Yard Sale

Image of Yard Sale
Author(s): 
Illustrator(s): 
Release Date: 
April 14, 2015
Publisher/Imprint: 
Candlewick Press
Pages: 
32
Reviewed by: 

Eve Bunting has had an astonishingly successful career, having published over 250 works of fiction and nonfiction. Her devoted readers look forward to every new book, which they know will tackle a complex issue with sensitivity.

Bunting’s newest offering, Yard Sale, depicts the emotional turmoil experienced by a little girl whose family is forced to sell most of their belongings before moving from their house to a much smaller apartment. Lauren Castillo, among whose dozen plus titles is a Caldecott Honor (Nana in the City), was an excellent choice to illustrate the book. Her watercolor and ink illustrations capture the bittersweet tone of the story very well.

We can tell from the cover that this is no ordinary yard sale.

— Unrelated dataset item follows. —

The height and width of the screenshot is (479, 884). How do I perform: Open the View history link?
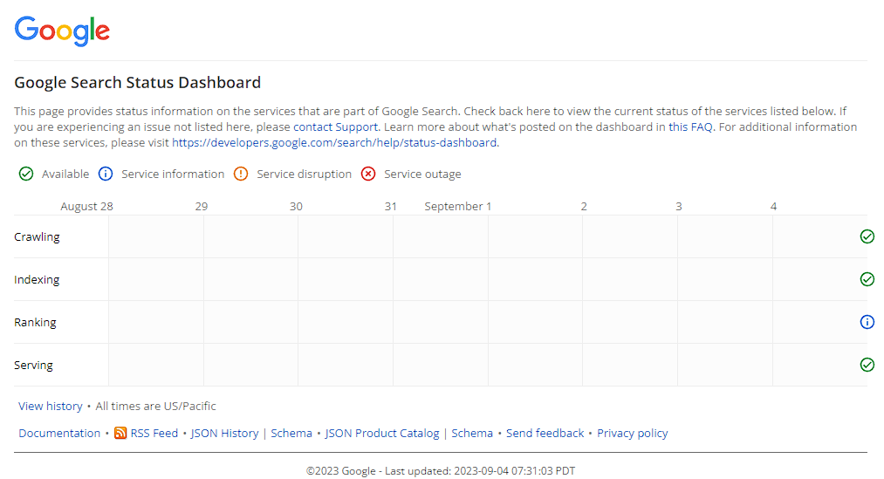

Rosy-cheeked little Callie stands amid the neatly displayed sale items in front of her warm and welcoming home looking bewildered. Her mom and dad smile behind her, but tentatively. On page one, Callie sits alone on the front steps, her chin in her hands, and tells us with no enthusiasm whatsoever, “It is all for sale.” For financial reasons she doesn’t quite understand, her family has to move.

The sale begins, and through Callie’s eyes we see what it feels like for people to take away her family’s things. She feels guilty for having diminished the value of her headboard with crayons. She loses her head for a moment and tries to rescind the sale of her bike. And though she feels important helping a customer, she breaks down entirely when a woman jokingly asks if she’s for sale.

Castillo’s illustrations add depth to every scene, which she portrays either from Callie’s perspective or from one that shows her emotional reactions. We feel the little girl’s sadness, her anger, and her helplessness. And Castillo employs the very interesting strategy of including in most scenes one or more unpainted objects (a truck, a fence, a shirt, a bed). This creates an awareness of emptiness and loss in the reader, which is of course exactly what Callie is experiencing.

Between the art and the artfully unadorned text, it’s hard not to read the story without getting a lump in your throat, especially when Callie’s parents promise they’d never sell her, “Not for a million, trillion dollars,” and the last of the yard sale items are given away for free.

But because the book is so moving to this point, it’s all the more disappointing that the conclusion is so unsatisfying. The family goes back into their “almost empty house,” but Callie now decides it’s “OK because we don’t really need anything we’ve sold.” And the same girl who moments before cried at the thought of her parents selling her suddenly possesses the wisdom and wherewithal to add, “But we will fit in our new place. And we are taking us.” This pithy epiphany is simply too sudden to be believed.

The talented team of Bunting and Castillo pitch Yard Sale almost perfectly. They will sell you on nearly every page. You’re just not likely to buy the ending.